The Debtors claim, under C.R.S. § 13-54-102(1)(i), a $3,000.00 exemption for certain office equipment. That statute reads as follows:
The stock in trade, supplies, fixtures, maps, machines, tools, equipment, books, and business material of any debtor used and kept for the purpose of carrying on any gainful occupation in the aggregate value of fifteen hundred dollars [is exempt]."
There was a substantial lack of evidence that the Debtors, or either of them, used the listed office equipment "for the purpose of carrying on any gainful occupation." Therefor, the Debtors' claimed exemption to the office equipment is denied.
The Debtors claim, under C.R.S. § 13-54-102(1)(l), $9,850.00 exempt. That statute reads as follows:
*55 The avails of policies or certificates of life insurance to the extent of five thousand dollars [are exempt].
This court has had the opportunity to attempt to define the term "avails" under another Colorado exemption statute, i.e. C.R.S. § 13-54-104(1.1). In re Toner, 105 B.R. 978 (Bankr.Colo.1989). That statute concerned the exemption for "avails of any pension or retirement benefits." Unfortunately, the Colorado legislature when it attempted, for the first time, to define "avails" in that statute restricted its definition to that particular section. However, we can with some degree of certainty, borrow upon the legislature's definition in § 13-54-104(1.1), to discern its intent in a previous section under the same Article and Title, i.e. § 13-54-102(1)(l). In the Toner decision, "avails" was defined as "profits or proceeds", which were further defined as "issues; income; yield; receipts; produce; money or articles or other thing obtained by the sale of property; or the sum, amount, or value of property sold or converted into money or into other property." 105 B.R. 978, 984. The court then determined that the terms "avails" and "profits and proceeds" in that statute meant the interest or income accruing on the pension and profit sharing plans, and did not include the corpus.
Applying this same principal to the statute at hand, this Court concludes that the "avails of policies or certificates of life insurance" does not include the cash surrender value. Rather it is the fund paid over to the beneficiary at the time the policy matures, whether in a lump sum or by way of periodic payments.
Although it was interpreting an entirely different statue with a different scheme, the court in In re Brothers, 94 B.R. 82 (Bankr.N.D.Tex.1988), said:
In contrast, cash surrender values are more in the nature of an investment, they are not paid "under" the policy, rather they are paid to the owner if the policy is canceled, or to the beneficiary in the total proceeds paid. Cash surrender values are available to the debtor at any time he or she might wish to terminate the insurance contract, or convert the funds to paid up insurance, therefore, they are also available to the Trustee. 94 B.R. 82, 85.
This court agrees with the characterization of cash surrender value used by the Texas court. Thus, only the beneficiary of the life insurance policy who receives the insurance proceeds at the death of the insured can claim the exemption in § 13-54-102(1)(l).
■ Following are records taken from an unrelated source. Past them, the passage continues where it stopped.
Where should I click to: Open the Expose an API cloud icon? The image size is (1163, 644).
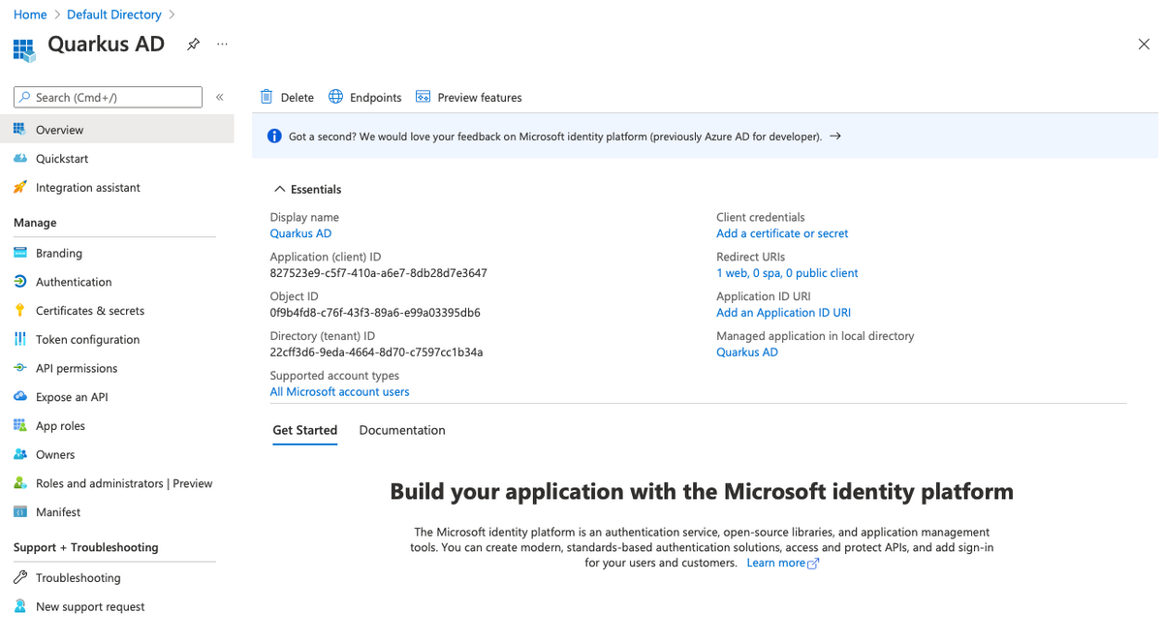pos(19,397)
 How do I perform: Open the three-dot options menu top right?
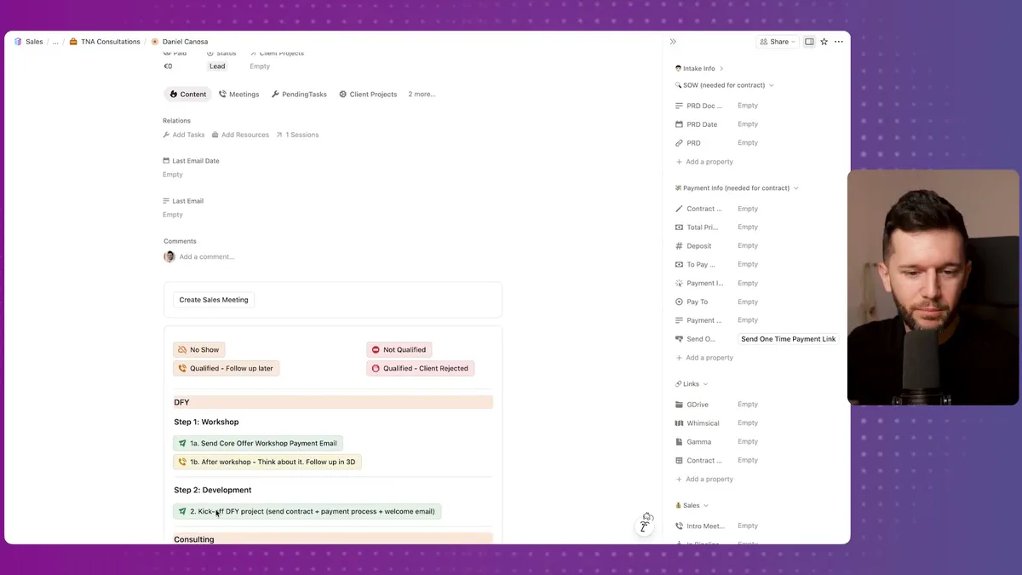point(838,41)
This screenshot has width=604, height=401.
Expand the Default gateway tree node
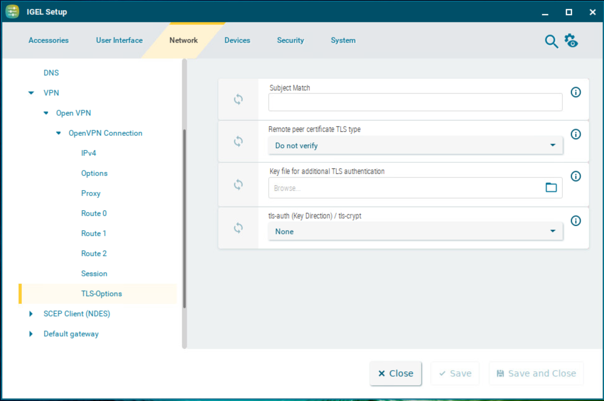(31, 334)
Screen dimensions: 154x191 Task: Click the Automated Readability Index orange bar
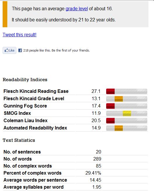119,128
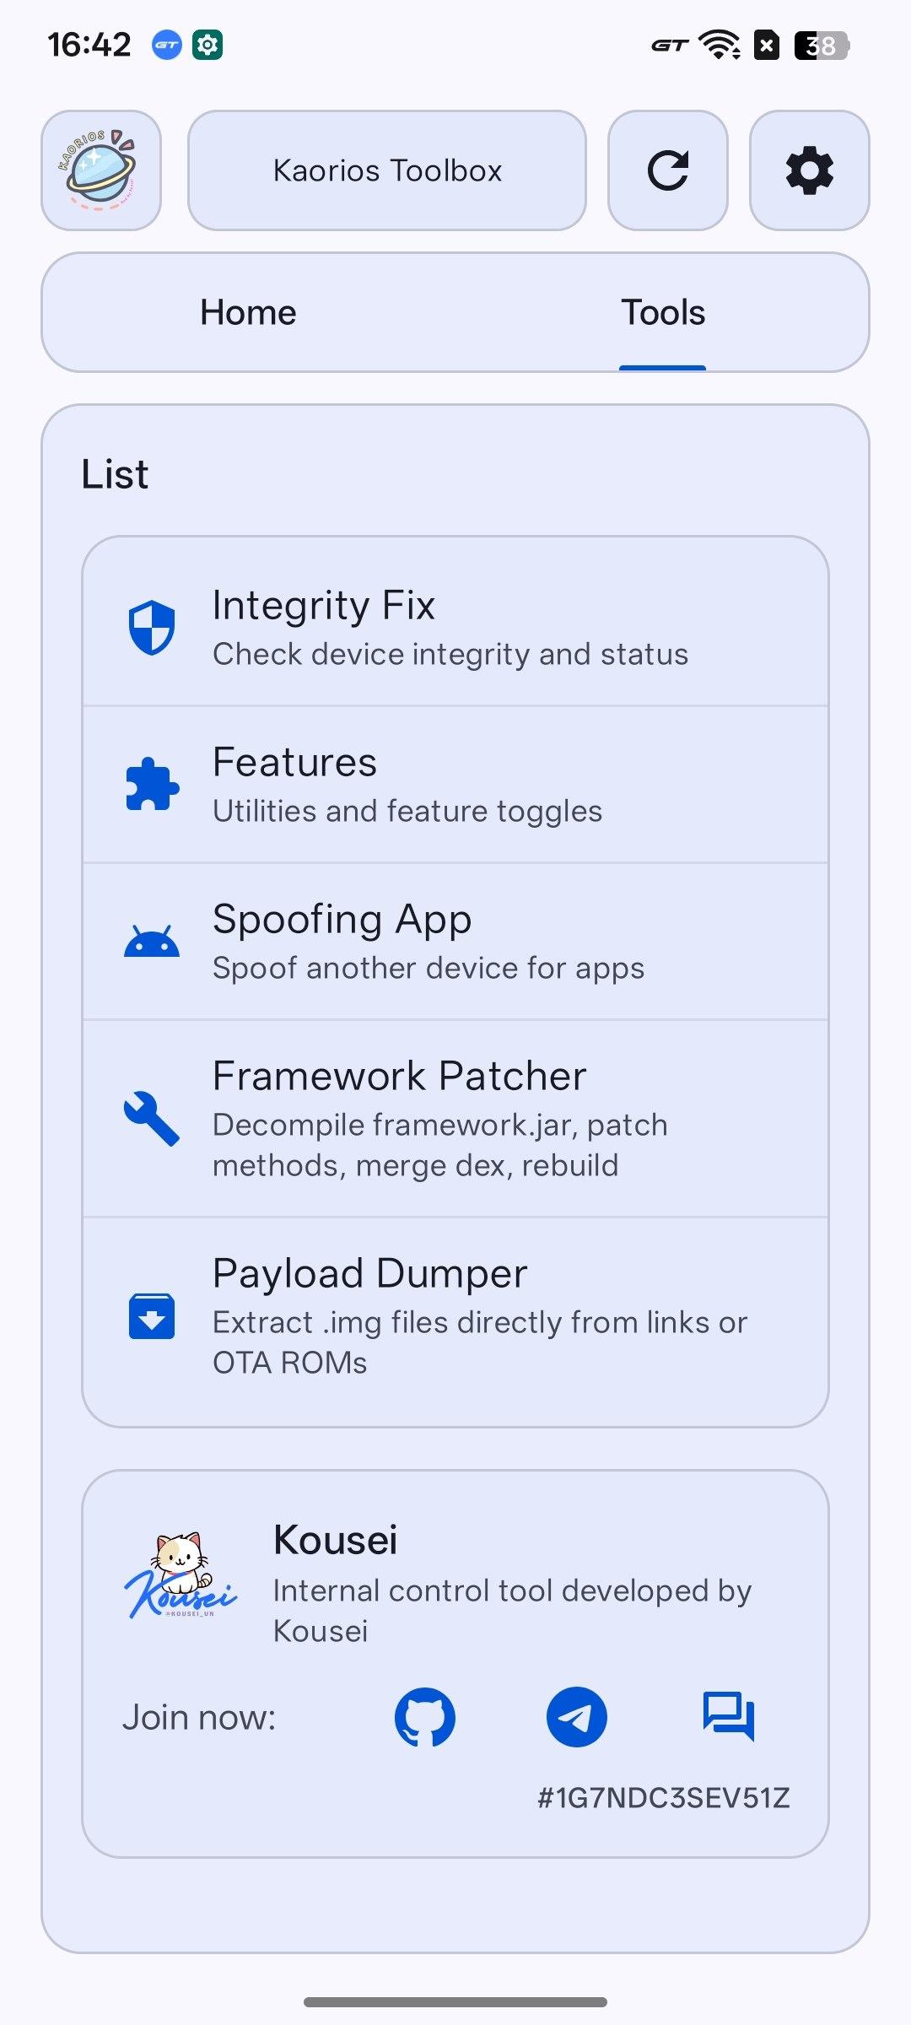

Debtors argue that under § 10-7-106, the death benefit of a life insurance policy is fully exempt anyway, and that to limit the $5,000.00 exemption in § 13-54-102(1)(l) to the same proceeds would violate a fundamental principle of statutory construction, i.e. that where possible, statutes are to be given such effect that no portion is rendered superfluous or insignificant. However, Debtors misread § 10-7-106. That statute is a prohibition against anyone, except the insured, from anticipating or alienating his interest in the proceeds of the life insurance policy if permission to do so is expressly withheld by the terms of the policy. The statute also provides that, if the policy so provides, the interests of such person, other than the insured, cannot be subjected to such person's debts. This statute was obviously enacted for the purpose of protecting the insurance company from the expensive administrative burden that would ensue if every judgment creditor of a beneficiary were to serve garnishments on the company and to provide certainty to the company as to whom it should pay the proceeds upon the death of the insured.
If such a statute were not in effect, the insurance companies would be hopelessly confused. For example, assume John Doe is the beneficiary of a life insurance policy. Doe's judgment creditor garnishes the company. The owner of the policy then removes Doe as a beneficiary. Would this defeat the garnishment? What if, at a later time, Doe is again made a beneficiary? Would the judgment creditor's claim still be valid, or would he have to institute new process against the insurance company. Simply put, C.R.S. § 10-7-106 is *56 not an exemption statute. Had Colorado wanted to make a clear exemption for all life insurance proceeds they certainly knew how to do it. See C.R.S. § 10-7-205 which specifically exempts the proceeds of group life insurance policies. The legislature did not provide for such a clear exemption in C.R.S. § 10-7-106. In addition, the policies in question were not offered into evidence and this Court has no way to determine if the provisions of that statute have been activated by specific language in the policies.
In this case there are two policies. The first is with General American Life, and it can be characterized as the "garden variety" life insurance contract, i.e. the insurance company agrees to pay the face amount of the policy to the beneficiary upon the death of the insured. This policy is covered under the discussion, supra.
The second policy is with Pacific Fidelity and provides that the company will pay a monthly annuity to the Annuitant (in this case to Valeria A. Darling [Raymond], commencing June 1, 2010, and continuing until her death. If she dies while the contract is in force and prior to the commencement of the monthly annuity payments, the company will pay a death benefit to the beneficiary.
Debtors argue that this annuity policy is a "life insurance" policy under the exemption statute because it provides for a death benefit. However, the court determines that just because an annuity contract provides for disposition of a residual sum upon the death of the annuitant, does not make it a life insurance policy. The common usage of the terms "life insurance policy" and "annuity" commands that they are different. And the Colorado statutes command that "Words and phrases shall be read in context and construed according to the rules of grammar and common usage. Words and phrases that have acquired a technical or particular meaning, whether by legislative definition or otherwise, shall be construed accordingly." C.R.S. § 2-4-101. Debtors argue that because the Colorado statutes that regulate deferred annuity contracts are contained in the same Article as the regulations for life insurance, that the legislature intended to include annuities in the definition of life insurance contracts. But the Debtors also admit that Colorado has not provided for an all purpose definition of life insurance in its statutes. "Life insurance" as it is commonly understood, pays benefits to designated beneficiaries upon the death of the insured and are for the benefit of the insured survivors. "Annuities," on the other hand are for the primary benefit of the annuitant during his life. These common definitions and understandings must prevail in the absence of a clear definition from the legislature. But even if an annuity is a life insurance policy, the cash surrender or loan value would not be exempt. Therefore, the Debtors' claims of exemption on these two contracts are denied. It is, therefore,
ORDERED that the Debtors' claims of exemption are sustained as to the homestead exemption and the household goods. The debtors' claims of exemptions for the office equipment, jewelry, life insurance contract and annuity contract are denied.
[1] The statute has recently been amended to raise the exemption to $30,000.00.